▸ **What the task requires**
Copy out the entire listing word for word.

▸ **Available records**
━━━━━━

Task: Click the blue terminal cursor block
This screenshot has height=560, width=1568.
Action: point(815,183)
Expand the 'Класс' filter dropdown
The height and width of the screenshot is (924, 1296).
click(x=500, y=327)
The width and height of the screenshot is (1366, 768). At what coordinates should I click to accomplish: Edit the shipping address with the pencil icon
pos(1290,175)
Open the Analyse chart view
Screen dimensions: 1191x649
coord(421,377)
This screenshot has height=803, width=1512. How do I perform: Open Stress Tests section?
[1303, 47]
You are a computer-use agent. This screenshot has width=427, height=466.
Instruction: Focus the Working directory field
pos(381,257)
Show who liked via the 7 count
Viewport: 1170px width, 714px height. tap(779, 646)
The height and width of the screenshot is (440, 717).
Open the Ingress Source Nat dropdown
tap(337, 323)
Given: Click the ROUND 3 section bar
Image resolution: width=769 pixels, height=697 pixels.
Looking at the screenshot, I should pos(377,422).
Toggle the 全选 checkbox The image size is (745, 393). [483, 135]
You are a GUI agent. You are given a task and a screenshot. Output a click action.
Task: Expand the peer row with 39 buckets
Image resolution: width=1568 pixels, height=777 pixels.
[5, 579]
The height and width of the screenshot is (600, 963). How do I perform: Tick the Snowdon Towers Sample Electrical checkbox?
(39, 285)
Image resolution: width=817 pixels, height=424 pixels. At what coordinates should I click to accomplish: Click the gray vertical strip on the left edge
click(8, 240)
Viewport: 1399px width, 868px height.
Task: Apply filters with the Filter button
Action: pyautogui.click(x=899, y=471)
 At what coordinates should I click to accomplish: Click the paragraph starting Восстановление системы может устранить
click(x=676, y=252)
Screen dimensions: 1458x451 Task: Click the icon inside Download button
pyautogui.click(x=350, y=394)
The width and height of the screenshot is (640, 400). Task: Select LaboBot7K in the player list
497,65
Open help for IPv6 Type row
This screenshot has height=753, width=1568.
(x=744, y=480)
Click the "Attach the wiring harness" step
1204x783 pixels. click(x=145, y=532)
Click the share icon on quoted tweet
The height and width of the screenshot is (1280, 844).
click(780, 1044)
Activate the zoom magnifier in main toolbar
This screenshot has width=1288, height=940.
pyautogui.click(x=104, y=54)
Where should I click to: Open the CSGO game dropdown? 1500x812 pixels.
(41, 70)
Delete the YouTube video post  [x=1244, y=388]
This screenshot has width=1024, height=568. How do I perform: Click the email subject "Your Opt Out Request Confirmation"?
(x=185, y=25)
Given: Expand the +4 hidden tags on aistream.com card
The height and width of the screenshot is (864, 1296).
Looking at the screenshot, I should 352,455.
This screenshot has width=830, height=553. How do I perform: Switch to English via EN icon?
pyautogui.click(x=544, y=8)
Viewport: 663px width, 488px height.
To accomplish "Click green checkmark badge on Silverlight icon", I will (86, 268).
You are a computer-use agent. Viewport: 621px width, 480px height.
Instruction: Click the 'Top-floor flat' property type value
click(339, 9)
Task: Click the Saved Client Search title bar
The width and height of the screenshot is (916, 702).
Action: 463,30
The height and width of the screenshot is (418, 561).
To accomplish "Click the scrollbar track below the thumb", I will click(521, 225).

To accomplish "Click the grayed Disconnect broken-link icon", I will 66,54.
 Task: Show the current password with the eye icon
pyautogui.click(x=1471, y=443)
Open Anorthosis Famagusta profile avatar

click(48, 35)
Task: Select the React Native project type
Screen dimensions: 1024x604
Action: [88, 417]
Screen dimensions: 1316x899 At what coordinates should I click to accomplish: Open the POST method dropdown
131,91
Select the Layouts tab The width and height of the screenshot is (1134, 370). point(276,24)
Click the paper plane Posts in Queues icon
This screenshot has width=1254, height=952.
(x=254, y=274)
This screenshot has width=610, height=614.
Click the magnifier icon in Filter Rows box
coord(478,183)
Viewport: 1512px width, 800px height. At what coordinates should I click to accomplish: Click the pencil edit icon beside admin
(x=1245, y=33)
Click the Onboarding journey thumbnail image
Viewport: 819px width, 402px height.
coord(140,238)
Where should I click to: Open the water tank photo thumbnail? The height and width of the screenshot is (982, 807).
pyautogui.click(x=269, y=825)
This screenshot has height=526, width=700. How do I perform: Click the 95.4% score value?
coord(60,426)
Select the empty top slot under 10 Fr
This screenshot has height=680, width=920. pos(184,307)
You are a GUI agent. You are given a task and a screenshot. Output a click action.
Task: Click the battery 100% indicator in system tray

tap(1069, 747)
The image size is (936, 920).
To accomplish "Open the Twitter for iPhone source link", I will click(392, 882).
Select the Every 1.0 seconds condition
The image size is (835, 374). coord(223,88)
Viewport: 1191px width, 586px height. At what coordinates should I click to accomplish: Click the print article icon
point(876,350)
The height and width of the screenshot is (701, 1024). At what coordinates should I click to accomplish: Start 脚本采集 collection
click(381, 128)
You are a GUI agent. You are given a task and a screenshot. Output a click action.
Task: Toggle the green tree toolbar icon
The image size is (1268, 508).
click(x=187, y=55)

━━━━━━

▸ **Problem solution**
Task: Click the blue terminal cursor block
This screenshot has height=560, width=1568.
Action: point(815,183)
Expand the 'Класс' filter dropdown
The height and width of the screenshot is (924, 1296).
click(x=500, y=327)
The width and height of the screenshot is (1366, 768). At what coordinates should I click to accomplish: Edit the shipping address with the pencil icon
pos(1290,175)
Open the Analyse chart view
Screen dimensions: 1191x649
coord(421,377)
This screenshot has height=803, width=1512. How do I perform: Open Stress Tests section?
[1303, 47]
You are a computer-use agent. This screenshot has width=427, height=466.
Instruction: Focus the Working directory field
pos(381,257)
Show who liked via the 7 count
Viewport: 1170px width, 714px height. tap(779, 646)
The height and width of the screenshot is (440, 717).
Open the Ingress Source Nat dropdown
tap(337, 323)
Given: Click the ROUND 3 section bar
Image resolution: width=769 pixels, height=697 pixels.
Looking at the screenshot, I should pos(377,422).
Toggle the 全选 checkbox The image size is (745, 393). [483, 135]
You are a GUI agent. You are given a task and a screenshot. Output a click action.
Task: Expand the peer row with 39 buckets
Image resolution: width=1568 pixels, height=777 pixels.
[5, 579]
The height and width of the screenshot is (600, 963). How do I perform: Tick the Snowdon Towers Sample Electrical checkbox?
(39, 285)
Image resolution: width=817 pixels, height=424 pixels. At what coordinates should I click to accomplish: Click the gray vertical strip on the left edge
click(8, 240)
Viewport: 1399px width, 868px height.
Task: Apply filters with the Filter button
Action: pyautogui.click(x=899, y=471)
 At what coordinates should I click to accomplish: Click the paragraph starting Восстановление системы может устранить
click(x=676, y=252)
Screen dimensions: 1458x451 Task: Click the icon inside Download button
pyautogui.click(x=350, y=394)
The width and height of the screenshot is (640, 400). Task: Select LaboBot7K in the player list
497,65
Open help for IPv6 Type row
This screenshot has height=753, width=1568.
(x=744, y=480)
Click the "Attach the wiring harness" step
1204x783 pixels. click(x=145, y=532)
Click the share icon on quoted tweet
The height and width of the screenshot is (1280, 844).
click(780, 1044)
Activate the zoom magnifier in main toolbar
This screenshot has width=1288, height=940.
pyautogui.click(x=104, y=54)
Where should I click to: Open the CSGO game dropdown? 1500x812 pixels.
(41, 70)
Delete the YouTube video post  [x=1244, y=388]
This screenshot has width=1024, height=568. How do I perform: Click the email subject "Your Opt Out Request Confirmation"?
(x=185, y=25)
Given: Expand the +4 hidden tags on aistream.com card
The height and width of the screenshot is (864, 1296).
Looking at the screenshot, I should 352,455.
This screenshot has width=830, height=553. How do I perform: Switch to English via EN icon?
pyautogui.click(x=544, y=8)
Viewport: 663px width, 488px height.
To accomplish "Click green checkmark badge on Silverlight icon", I will (86, 268).
You are a computer-use agent. Viewport: 621px width, 480px height.
Instruction: Click the 'Top-floor flat' property type value
click(339, 9)
Task: Click the Saved Client Search title bar
The width and height of the screenshot is (916, 702).
Action: 463,30
The height and width of the screenshot is (418, 561).
To accomplish "Click the scrollbar track below the thumb", I will click(521, 225).

To accomplish "Click the grayed Disconnect broken-link icon", I will 66,54.
 Task: Show the current password with the eye icon
pyautogui.click(x=1471, y=443)
Open Anorthosis Famagusta profile avatar

click(48, 35)
Task: Select the React Native project type
Screen dimensions: 1024x604
Action: [88, 417]
Screen dimensions: 1316x899 At what coordinates should I click to accomplish: Open the POST method dropdown
131,91
Select the Layouts tab The width and height of the screenshot is (1134, 370). point(276,24)
Click the paper plane Posts in Queues icon
This screenshot has width=1254, height=952.
(x=254, y=274)
This screenshot has width=610, height=614.
Click the magnifier icon in Filter Rows box
coord(478,183)
Viewport: 1512px width, 800px height. At what coordinates should I click to accomplish: Click the pencil edit icon beside admin
(x=1245, y=33)
Click the Onboarding journey thumbnail image
Viewport: 819px width, 402px height.
coord(140,238)
Where should I click to: Open the water tank photo thumbnail? The height and width of the screenshot is (982, 807).
pyautogui.click(x=269, y=825)
This screenshot has height=526, width=700. How do I perform: Click the 95.4% score value?
coord(60,426)
Select the empty top slot under 10 Fr
This screenshot has height=680, width=920. pos(184,307)
You are a GUI agent. You are given a task and a screenshot. Output a click action.
Task: Click the battery 100% indicator in system tray

tap(1069, 747)
The image size is (936, 920).
To accomplish "Open the Twitter for iPhone source link", I will click(392, 882).
Select the Every 1.0 seconds condition
The image size is (835, 374). coord(223,88)
Viewport: 1191px width, 586px height. At what coordinates should I click to accomplish: Click the print article icon
point(876,350)
The height and width of the screenshot is (701, 1024). At what coordinates should I click to accomplish: Start 脚本采集 collection
click(381, 128)
You are a GUI agent. You are given a task and a screenshot. Output a click action.
Task: Toggle the green tree toolbar icon
The image size is (1268, 508).
click(x=187, y=55)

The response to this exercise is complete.